### Problem details
Please output the section of the listing below that opens with the line containing "Click the Chrome をカスタマイズ button" and closes with the line containing "1206x842 pixels.", exactly and with nothing else.

### Excerpted records
================
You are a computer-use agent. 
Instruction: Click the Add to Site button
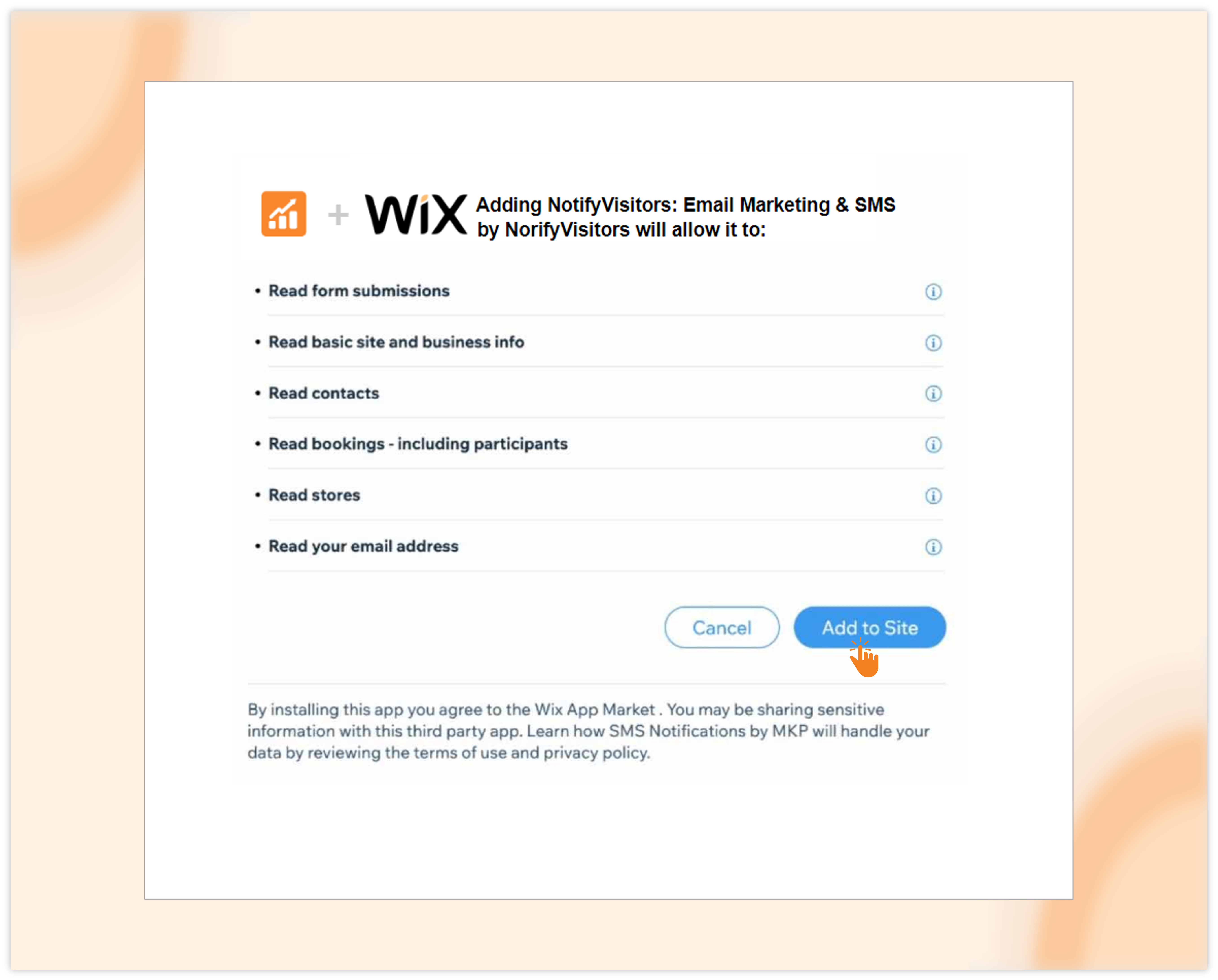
================
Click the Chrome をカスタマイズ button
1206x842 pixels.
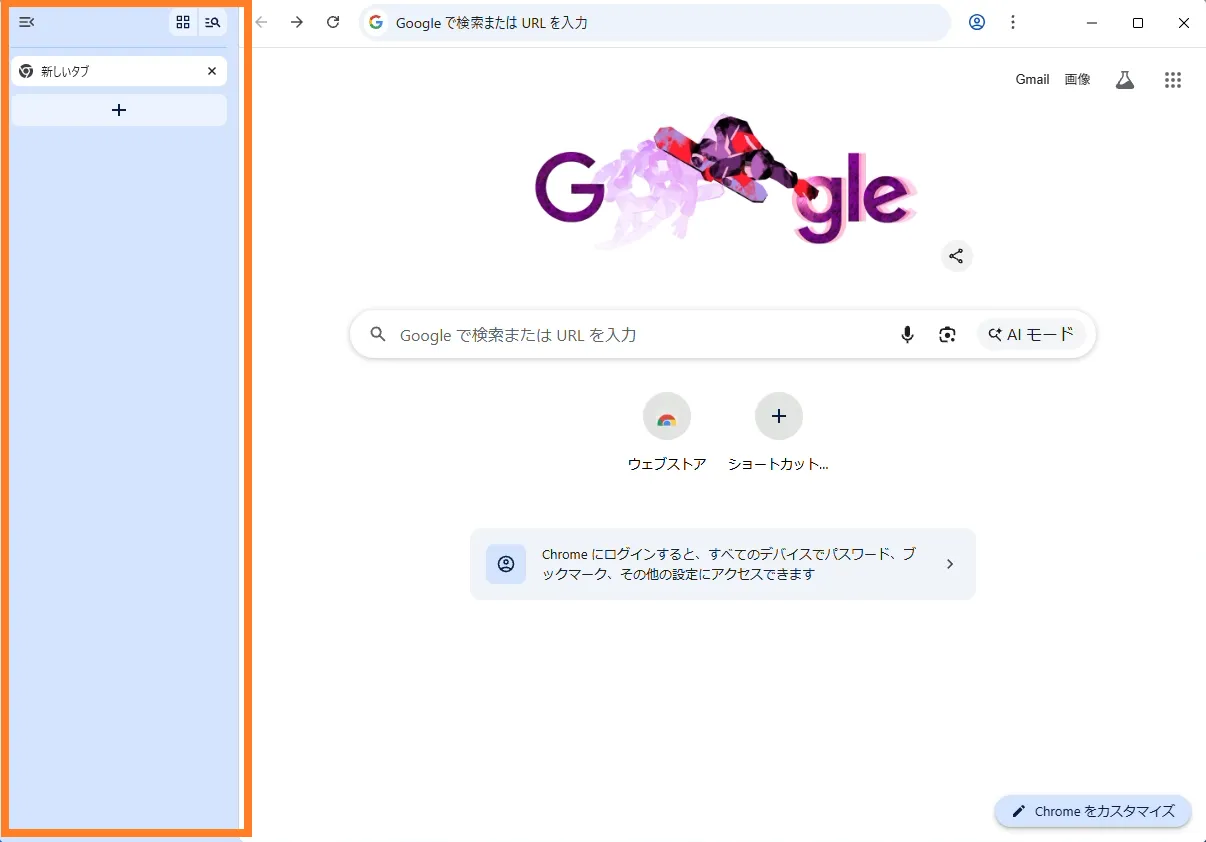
================
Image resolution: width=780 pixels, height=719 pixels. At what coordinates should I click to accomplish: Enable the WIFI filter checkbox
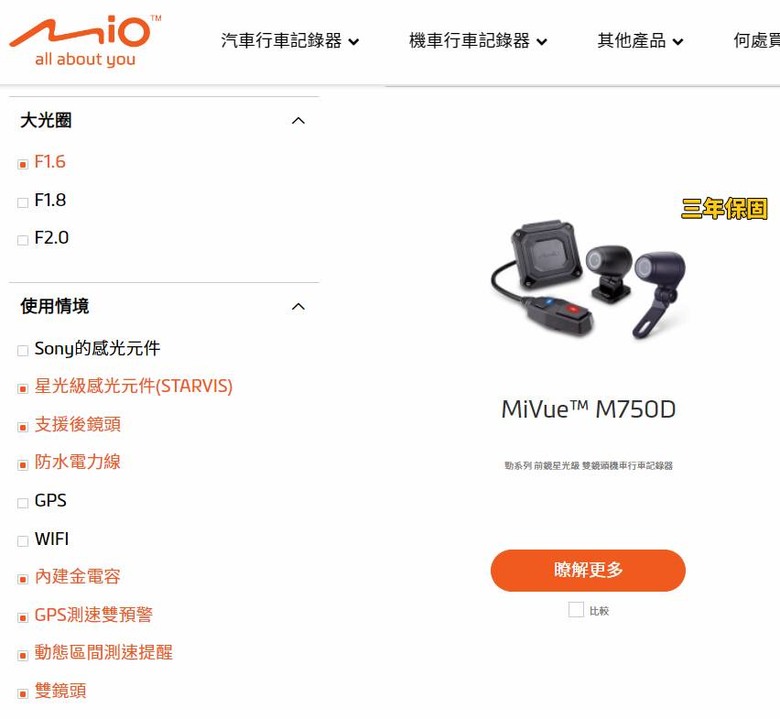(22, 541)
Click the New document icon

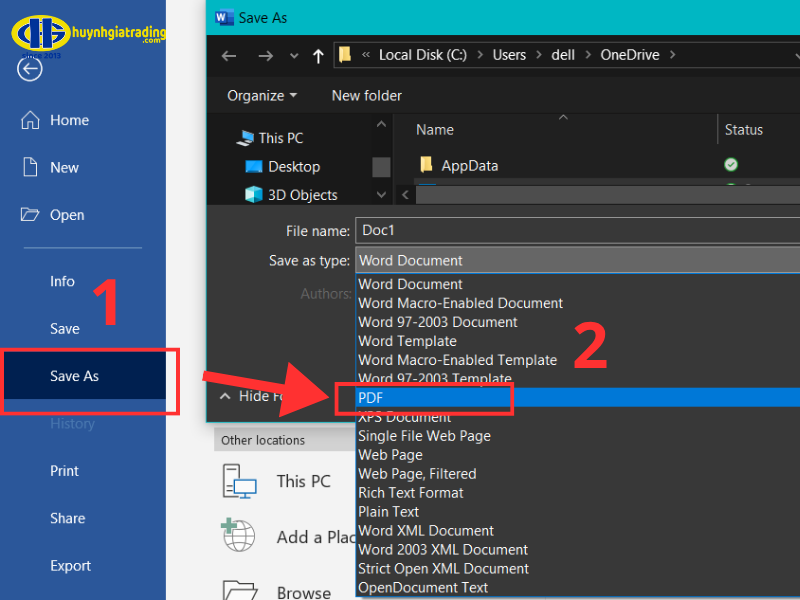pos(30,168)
================
### Output
Click the Chrome をカスタマイズ button
1206x842 pixels.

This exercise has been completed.